Do you have a single sign on across your digital touch points to make it easy for the customer to connect with you?
Many companies still have multiple sign-ons for accessing their different brands or business units, and it can create friction points for their customers.
Shutterstock, for instance, has a library of millions of stock photos and video clips, across their six brands, available for enterprise customers. And they can access the library from just about anywhere – an app on their phone, a home computer, the desktop at work, or the tablet they use for work when they aren’t playing games.
For years, however, many of Shutterstock’s customers had multiple users with multiple usernames who were signing in using a different password for each username. They might have set up different usernames and passwords, for instance, because of what they were working on, what technology they were using, or what brand they were accessing.

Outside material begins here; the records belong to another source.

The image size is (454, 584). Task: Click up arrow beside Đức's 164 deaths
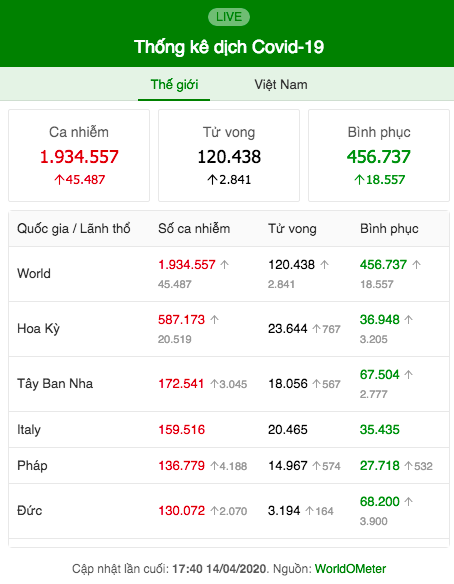tap(309, 511)
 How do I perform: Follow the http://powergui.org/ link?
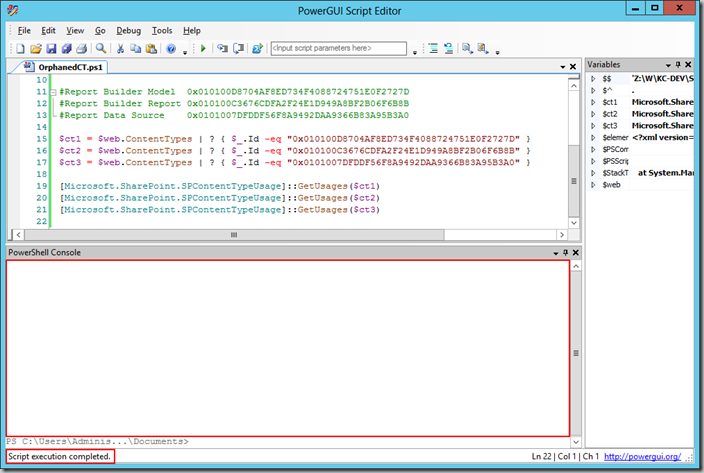coord(642,456)
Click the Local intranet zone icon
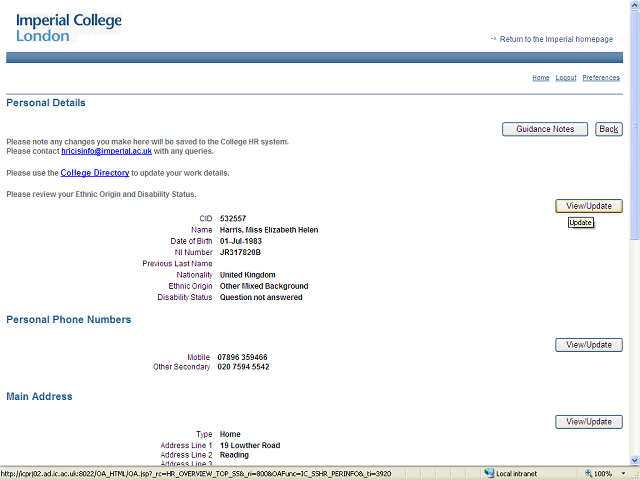The width and height of the screenshot is (640, 480). click(x=489, y=473)
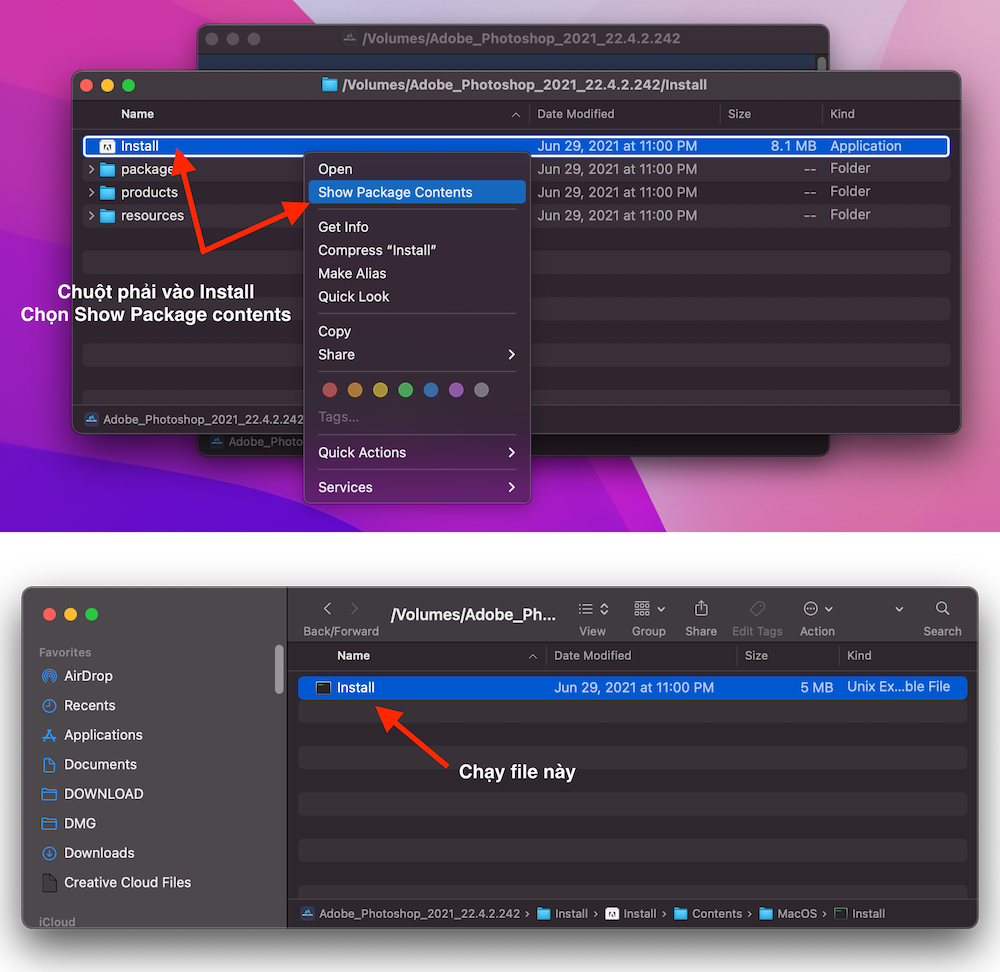The width and height of the screenshot is (1000, 972).
Task: Click the Share icon in the toolbar
Action: [700, 608]
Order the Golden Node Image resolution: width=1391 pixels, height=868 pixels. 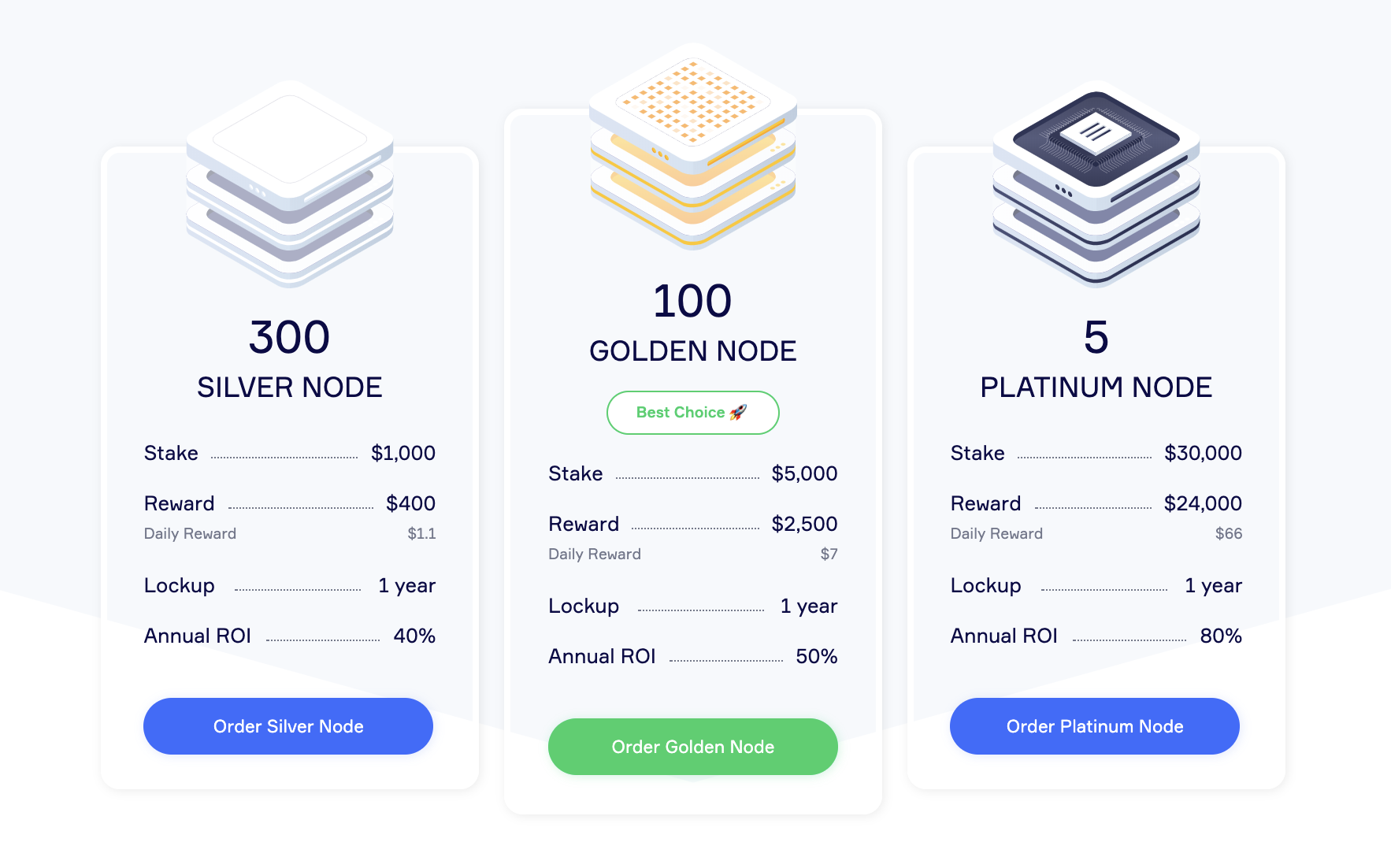coord(693,747)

This was confusing for a company that needed accurate information about its customers, and it was frustrating and costly for the customers. Perhaps the biggest problem for enterprise customers was that they often unknowingly re-licensed the same content. Two members of the same team might pull the same photo, or two people in different units of the same organization might end up downloading the same video.
Shutterstock rolled out a single sign-on in November 2020 that helped address this problem, but this isn’t just an issue in the business-to-business world.
Every company with customers – and that’s just about every company, right? – needs a system that allows customers to enter their identity information once and gain access to all the company’s brand offerings. But this isn’t always the case.
A retailer may require customers to create two accounts, which was the case with Walmart grocery and Walmart general merchandise before the retailer created a single sign-on. Or customers sometimes sign up for an account online with one email, but sign up for a special offer in a store with a different email. They might not recall creating the first account or maybe they don’t remember the password.
For some businesses, the customer experience is different based on how they sign on. A customer shopping at Target, for example, was unable to get his online, at-store pickup order from the drive-through lane because he didn’t use the mobile app. Instead, he had to go inside the store to get the product.
Companies with a customer-centric mindset need to evaluate where and how customers interact with them and make sure they have a one sign-on approach that is seamless and friction-free.